Charlie Black: She’s going to learn national security at the foot of the master for the next four years, and most doctors think that he’ll be around at least that long.
O.K. - let's get it out on the table. What is the probability that John McCain is going to die in office? What does it mean if 'most doctors' think he'll be around that long? And what evidence are they basing it on?
I refuse to make a guess about McCain's health. I don't have enough data. Here's what I do know:
Died in office
- William Henry Harrison (1841)
- Zachary Taylor (1850)
- Abraham Lincoln (1865, assassinated)
- James Garfield (1881, assassinated)
- William McKinley (1901, assassinated)
- Warren G. Harding (1923)
- Franklin Delano Roosevelt (1945)
- John F. Kennedy (1963, assassinated)
8/44 = 18.2%
I guess it can't be 10 times higher.
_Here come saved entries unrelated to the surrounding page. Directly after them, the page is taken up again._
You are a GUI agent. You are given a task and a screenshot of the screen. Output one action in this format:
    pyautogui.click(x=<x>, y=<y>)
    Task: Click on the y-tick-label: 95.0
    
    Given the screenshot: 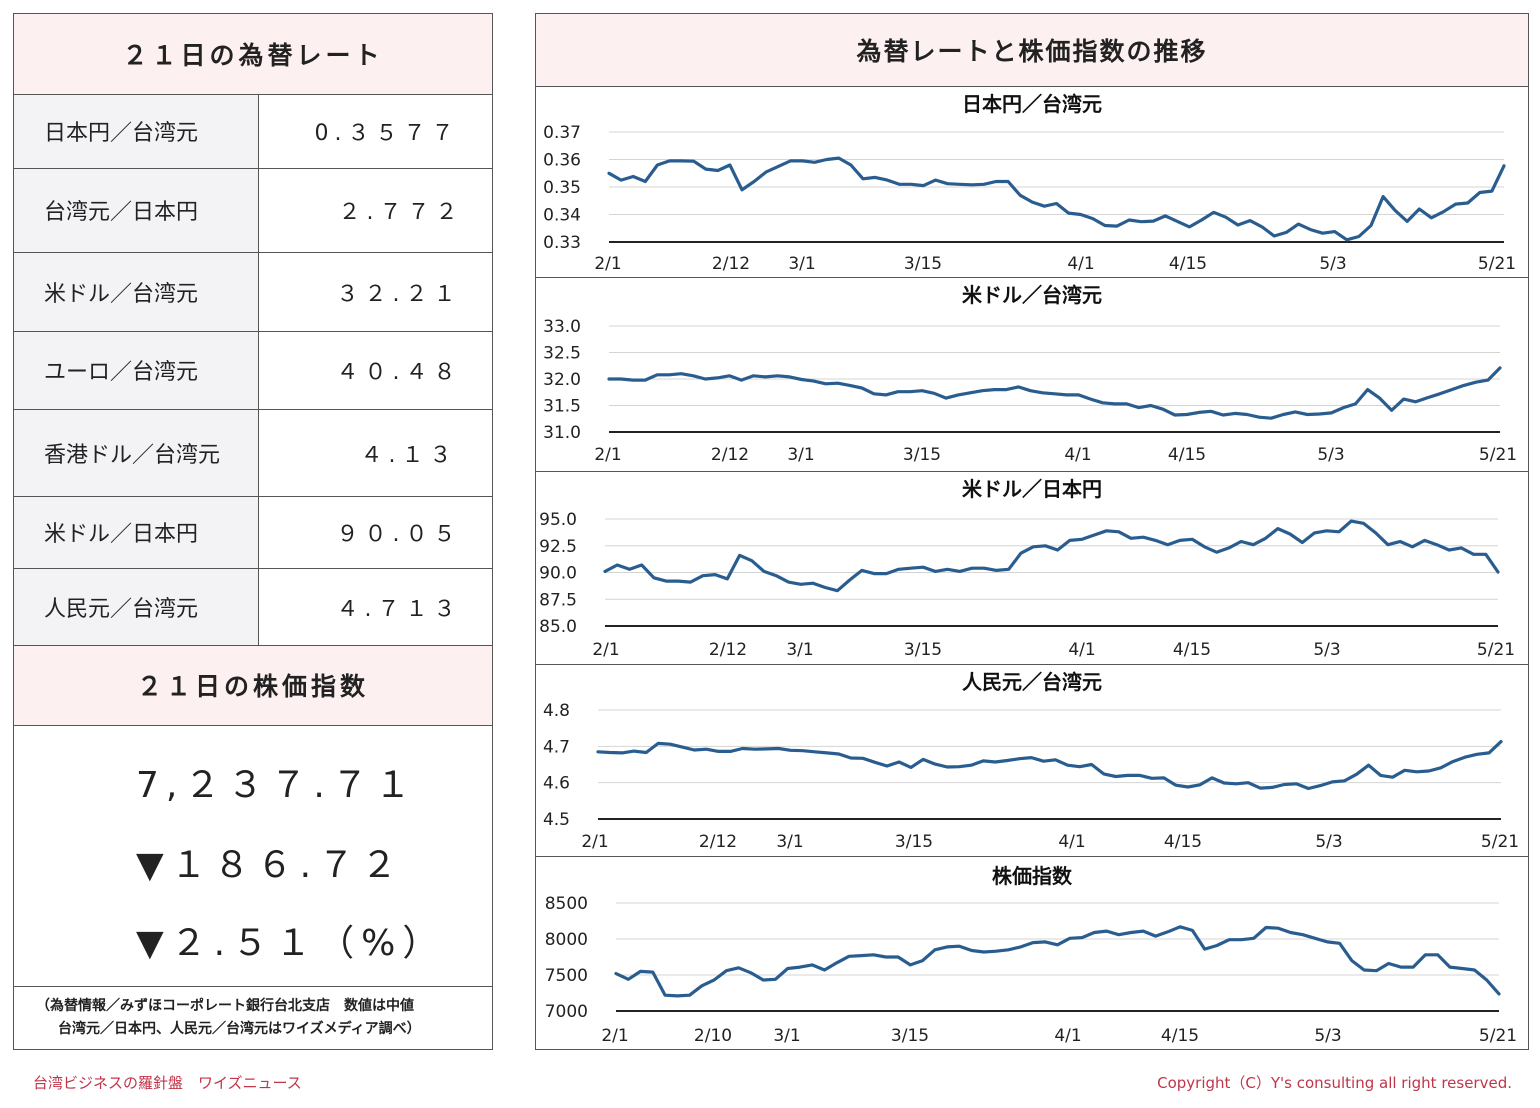 What is the action you would take?
    pyautogui.click(x=558, y=520)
But even if the risk of death in office is 1.82%, that's still very high. If we're good Republicans, then we believe Dick Cheney's 1% doctrine:
Cheney observed that the US had to confront a new type of threat, a "low-probability, high-impact event" as he described it, "If there's a 1% chance that Pakistani scientists are helping al-Qaeda build or develop a nuclear weapon, we have to treat it as a certainty in terms of our response. It's not about our analysis ... It's about our response."
Is there a 1% chance that John McCain will die in office? Yes. Then Republicans should treat it as a certainty. And get Sarah Palin off the ticket.